Fight for Andrew Culver

Our world changed when Andrew Culver, our son, brother, uncle, grandson, nephew, cousin was diagnosed with a rare soft tissue sarcoma. As we navigate hospital stays, chemo treatments, surgery, the emotional toll of this journey, we are also facing mounting medical and travel expenses.

We created a go fund me to help lighten the financial load so we can focus on what matters most- helping Andrew to fight!

If you are able, we humbly ask for your support-weather that's through donation, sharing the link, or keeping our family in your thoughts. Everybit means the world to us

Here is his story:

Andrew Culver’s Journey to Health

Late last year Andrew noticed a small lump in his right bicep. He noticed it, it wasn’t painful, it was just there. During Andrews exam for his wisdom teeth extraction the oral surgeon saw and said he really should have it looked at. Once Andrew recovered from that he saw his general practitioner about the lump in his arm.

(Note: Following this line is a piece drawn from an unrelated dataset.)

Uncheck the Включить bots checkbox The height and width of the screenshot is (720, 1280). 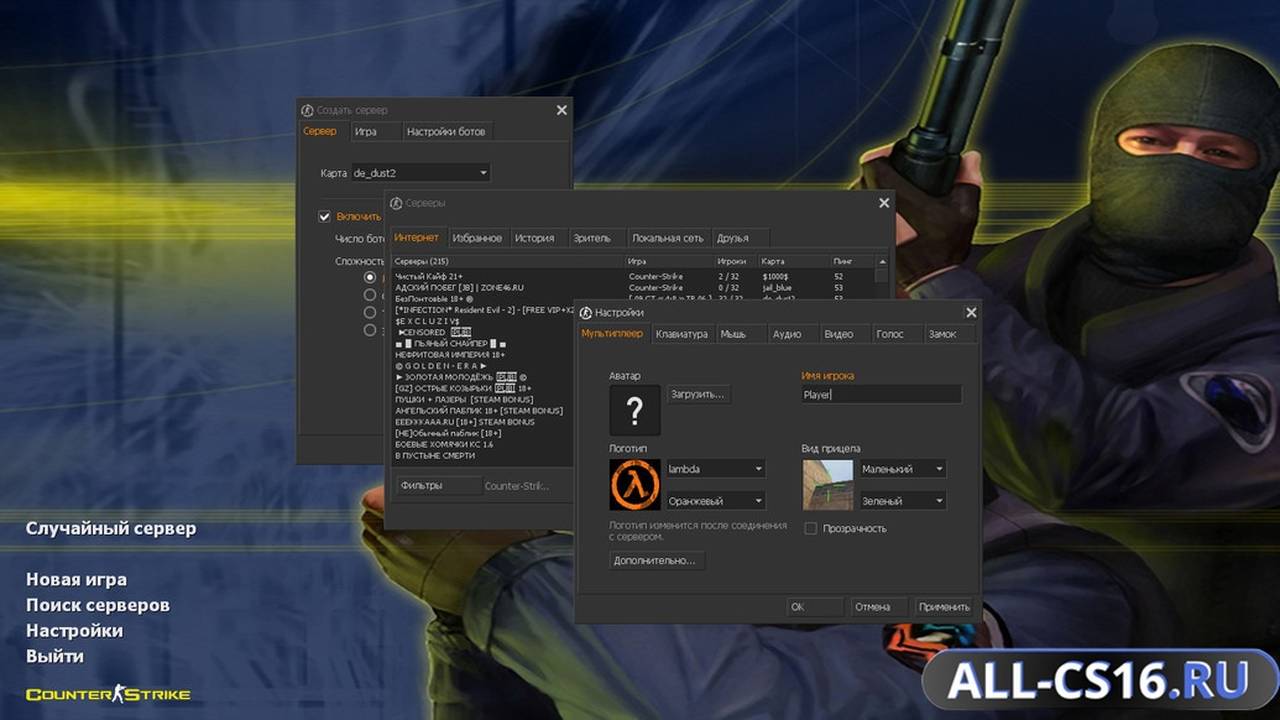[x=324, y=216]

She agreed he should have some imaging done and sent him to get an ultrasound, the results showed a 4.2x2.8x2.2 cm recommended further imaging and on April 20th he got an MRI. The MRI showed a 4.7 mass, and he is referred to a surgeon. He saw a local general surgeon, he walked in and told us that he doesn’t deal with sarcomas and that Andrew needed to see an orthopedic oncologist. We got an appointment right away and saw Dr Sorger. They scheduled the biopsy and Andrew had that done a few days later, on May 20th. The biopsy results took 5 weeks, the Cincinnati general hospital’s affiliate lab could not identify it, so the sample was sent to Cleveland Clinic. They then had to have the Mayo clinic consult and his results are still not clear. They know it is a high-grade aggressive sarcoma; it appears to be Rhabdomyosarcoma.

Within an hour of the biopsy coming back we received a call from Dr Turpin at Cincinnati children’s hospital. He was wonderful answering questions and explaining what was next and got his team together to get Andrew down for a day of tests. All of Andrew’s Dr are pediatrician’s, sarcoma’s make up 1% of all diagnosed cancers. And adults with sarcomas are very rare. So, he is being seen by the experts. Children’s hospitals treat patients up to 40 years old.

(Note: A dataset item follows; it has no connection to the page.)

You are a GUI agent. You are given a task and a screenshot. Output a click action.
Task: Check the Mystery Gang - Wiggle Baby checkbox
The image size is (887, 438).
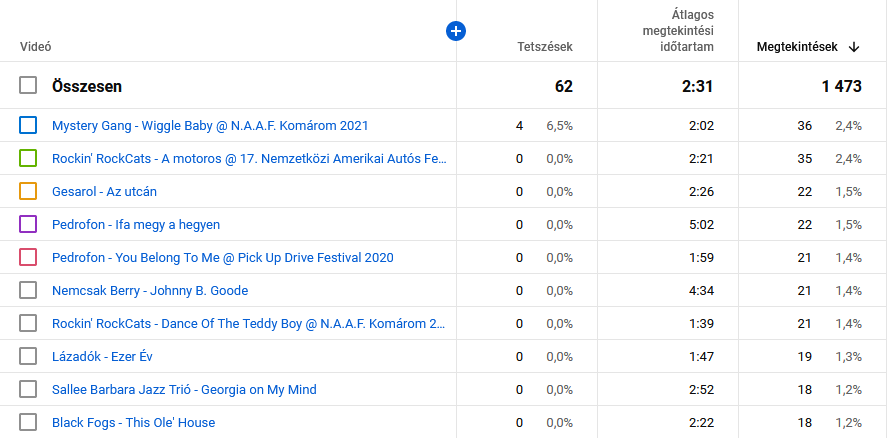click(28, 126)

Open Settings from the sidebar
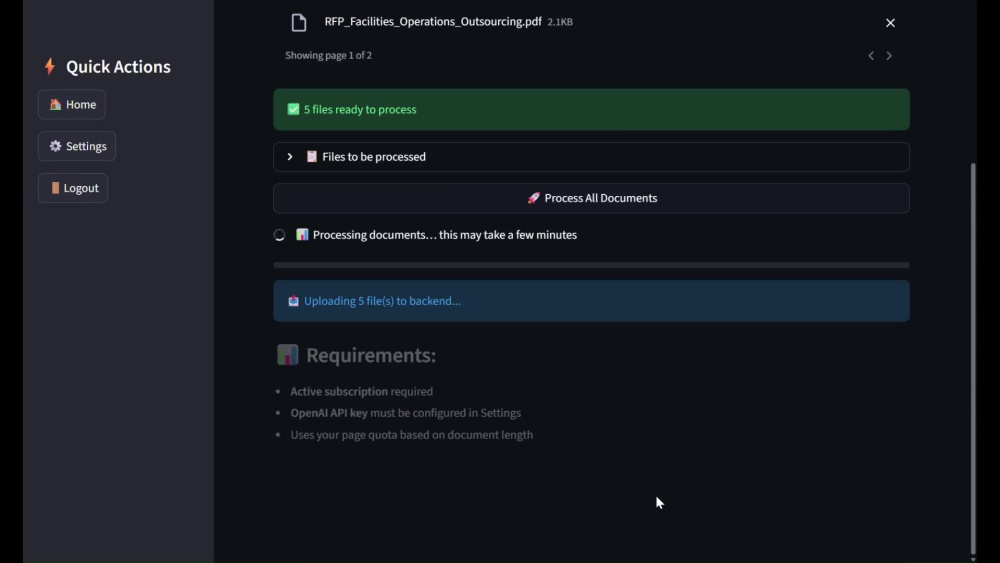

On Monday June 30th, we spent the day at Children’s hospital getting a Pet scan, CT and Bloodwork. We then met with Andrew’s oncology team, to discuss the results and treatment. The Pet scan came back clear; the CT showed a nodule in his right lung. This may or may not be a metastasis.

On July 8th Andrew will have a lung biopsy, lymph node biopsy and his port put in for his chemo treatments.

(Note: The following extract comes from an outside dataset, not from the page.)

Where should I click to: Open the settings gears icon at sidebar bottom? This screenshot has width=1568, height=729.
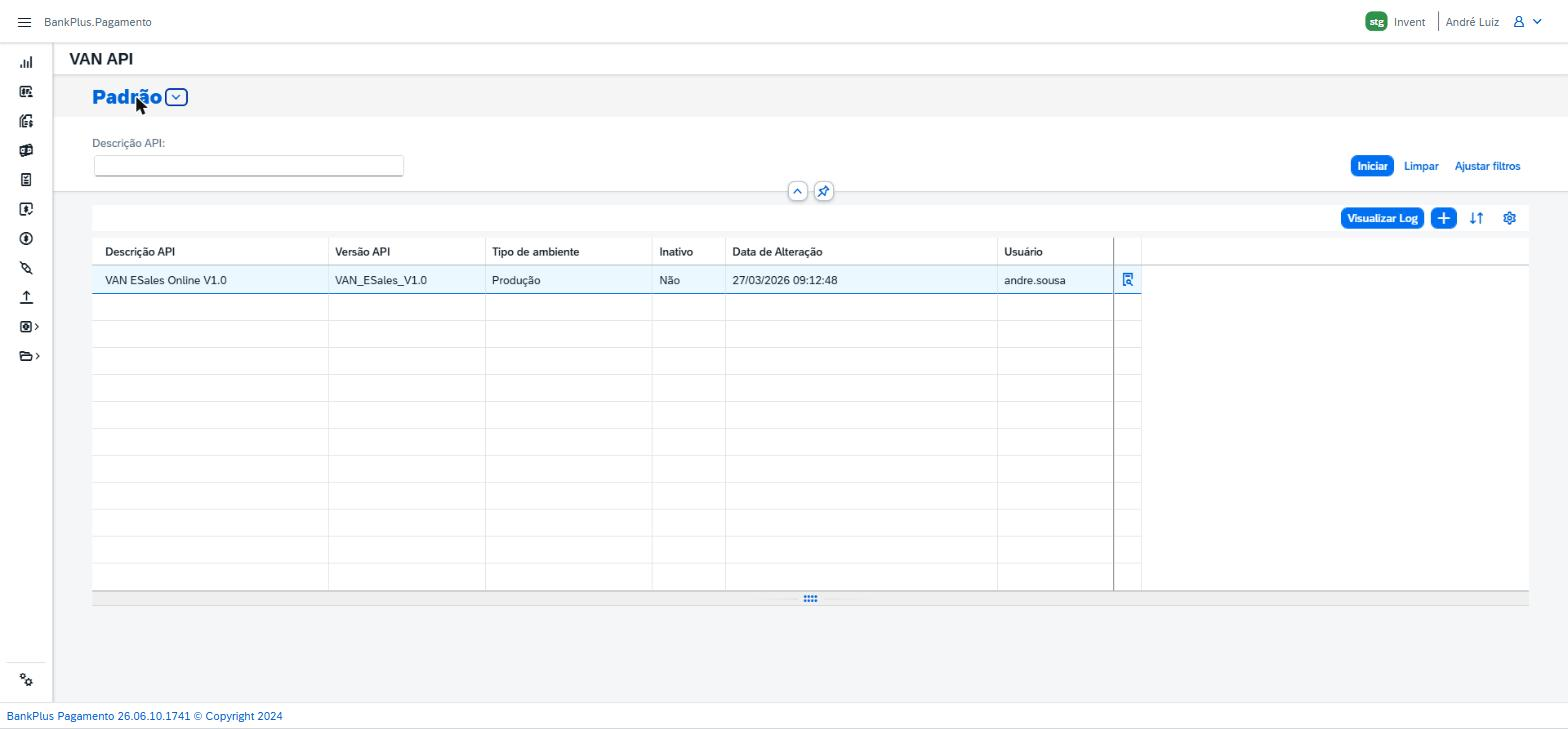point(26,680)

Chemo will start soon after surgery, so far, the plan is to do inpatient chemo for 3 days then he can recover at home for 18 days then back for the next dose, this will continue until mid-November. Then he will have surgery to remove the mass, followed by radiation and more chemo.

Andrew will not be working and is selling his home he shares with Haylee. He will be moving back home with his mom and Rob.